FRIDAY, April 21 (HealthDay News) -- New data sheds light on the natural course of beta-cell function in diabetic and non-diabetic patients, according to a study published in the April issue of Diabetes.
Steven M. Haffner, M.D., of the University of Texas Health Science Center in San Antonio, and colleagues studied longitudinal changes in beta-cell function (follow-up of 5.2 years) in black, Hispanic and non-Hispanic white subjects ages 40 to 69 years with normal glucose tolerance (NGT), impaired glucose tolerance (IGT) and type 2 diabetes, using acute insulin response (AIR) and insulin sensitivity index (Si).
The researchers found a curvilinear relationship between Si and AIR as assessed by a direct measure of insulin resistance; a consistency of this finding across the three ethnic groups and across glucose tolerance categories (including type 2 diabetes); a decline in insulin sensitivity over time; and a change in AIR, which determined glucose tolerance status after 5.2 years.

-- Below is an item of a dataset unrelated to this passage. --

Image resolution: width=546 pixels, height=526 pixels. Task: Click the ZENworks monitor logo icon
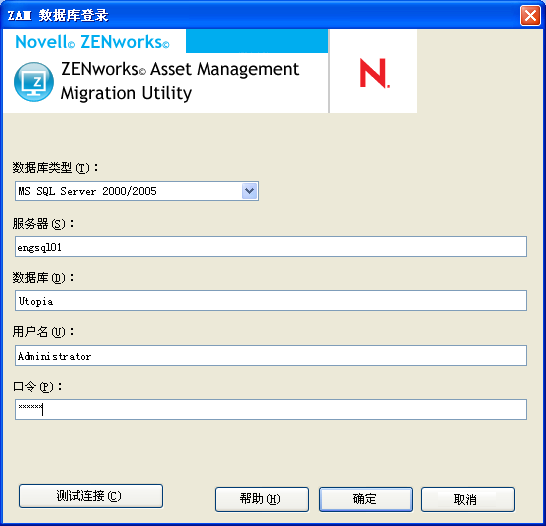34,82
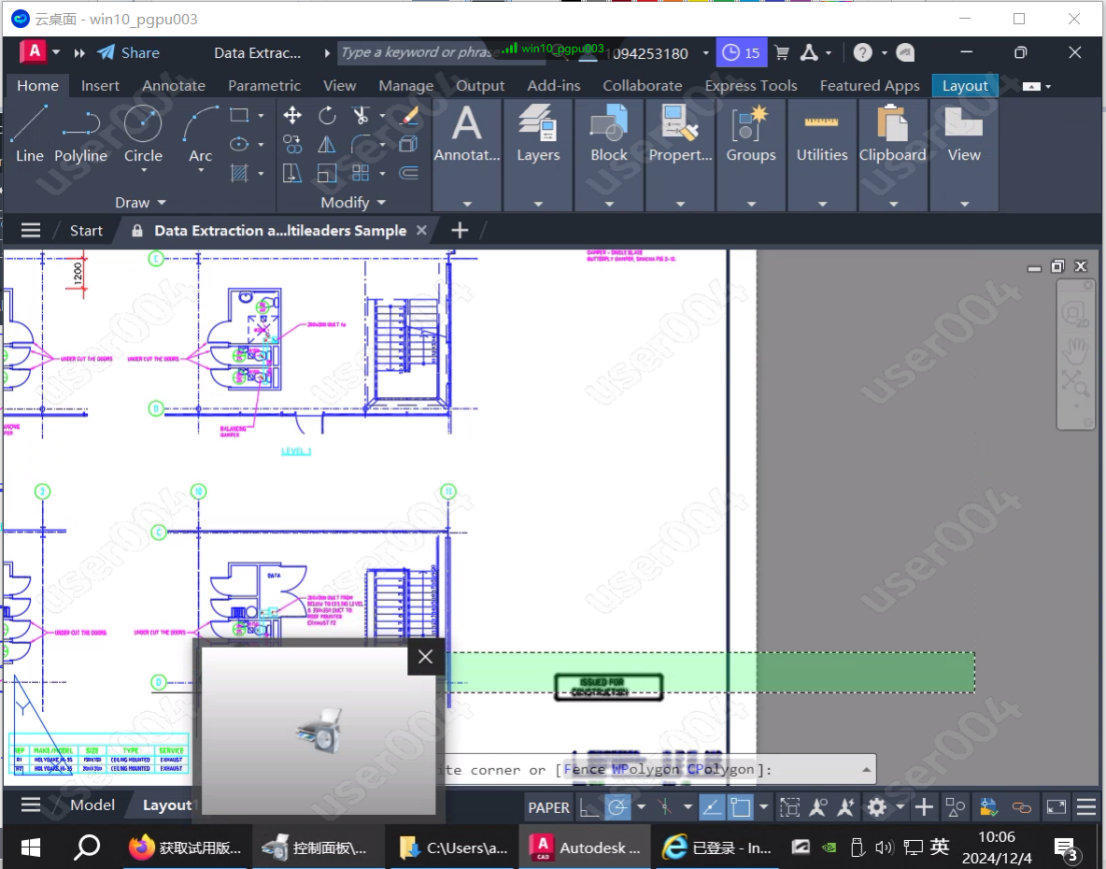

"In summary, over 5.2 years, mean insulin sensitivity declined in each glucose tolerance category," the authors conclude. "The change in AIR, however, principally determined glucose tolerance status at follow-up; NGT was maintained by a compensatory increase in insulin secretion. Failure to increase insulin secretion led to IGT, and a decrease in insulin secretion led to overt diabetes. This data may have important implications for the prevention and treatment of type 2 diabetes."